** start of Page **

How to Use PCA in Python

09/12/2021

Contents

In this article, you will learn how to use PCA in Python.

How to Use PCA

Principal Component Analysis (PCA) is a widely used technique for dimensionality reduction and feature extraction in machine learning. In Python, you can use PCA with the scikit-learn library.

Here’s a simple example of how to apply PCA to a dataset:

from sklearn.decomposition import PCA
import numpy as np

# Load your dataset into a numpy array
data = np.array([[-1, -1], [-2, -1], [-3, -2], [1, 1], [2, 1], [3, 2]])

# Create a PCA object with the number of components you want to keep
pca = PCA(n_components=1)

# Fit the PCA model to your data
pca.fit(data)

# Transform the data to the first principal component
data_pca = pca.transform(data)

# You can access the explained variance ratio for each component
print(pca.explained_variance_ratio_)

In this example, we use PCA to reduce the data from 2 dimensions to 1 dimension, while retaining as much information as possible. The explained variance ratio tells us what percentage of the total variance in the data is explained by each component.

** end of Page **
** start of Source material **

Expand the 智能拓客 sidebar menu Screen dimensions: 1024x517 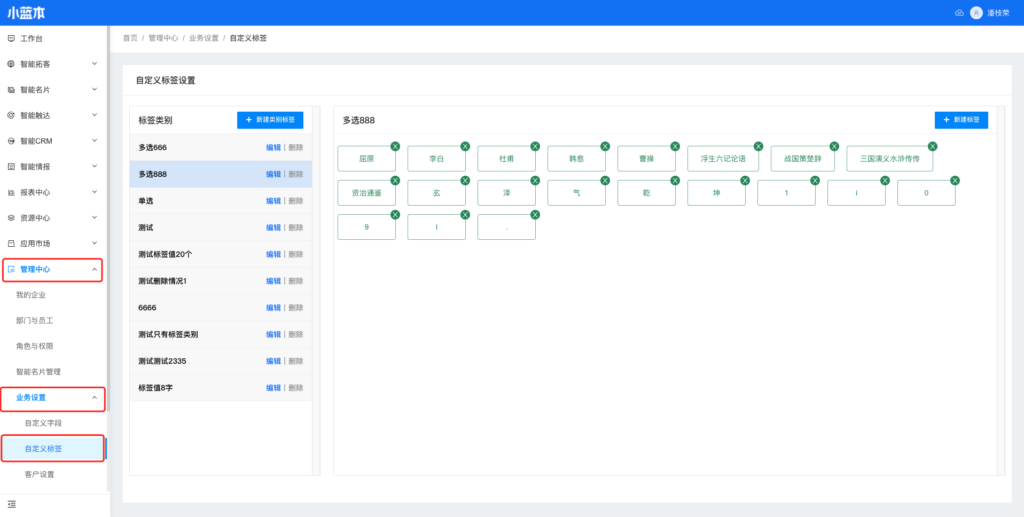pyautogui.click(x=94, y=64)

** end of Source material **

» Exercise tasks
A. Repeat the stretch of the PCA page from "Principal Component Analysis" through "the scikit-learn library.".
B. Carry on writing the PCA page from the point where it ends.

» The results
A.
Principal Component Analysis (PCA) is a widely used technique for dimensionality reduction and feature extraction in machine learning. In Python, you can use PCA with the scikit-learn library.

B.
In PCA, the goal is to transform the original variables into a new set of uncorrelated variables, called “principal components”, which explain the maximum amount of variation in the data. The first principal component is the direction that explains the largest amount of variance in the data, and each subsequent component explains the largest amount of remaining variance while being orthogonal to the previous components.

The scikit-learn implementation of PCA uses Singular Value Decomposition (SVD) to perform the transformation. The fit method computes the eigenvectors and eigenvalues of the covariance matrix of the data, and the transform method projects the data onto the new principal component axes.

The n_components parameter controls the number of principal components to keep. If n_components is set to None (the default), all components will be kept, and the transformed data will have the same number of columns as the original data. If n_components is set to a value k, the transformed data will have k columns and will retain k principal components, which explain the largest amount of variance in the data.

After fitting the PCA model, you can access the explained variance ratio using the explained_variance_ratio_ attribute. This can be useful to understand how much information is retained by each principal component and to decide how many components to keep.

It’s worth noting that PCA is sensitive to the scaling of the features, so it’s usually a good idea to standardize the data before applying PCA. You can use the StandardScaler class from scikit-learn to do this:

from sklearn.preprocessing import StandardScaler

# Standardize the data
scaler = StandardScaler()
data_scaled = scaler.fit_transform(data)

# Apply PCA to the scaled data
pca = PCA(n_components=1)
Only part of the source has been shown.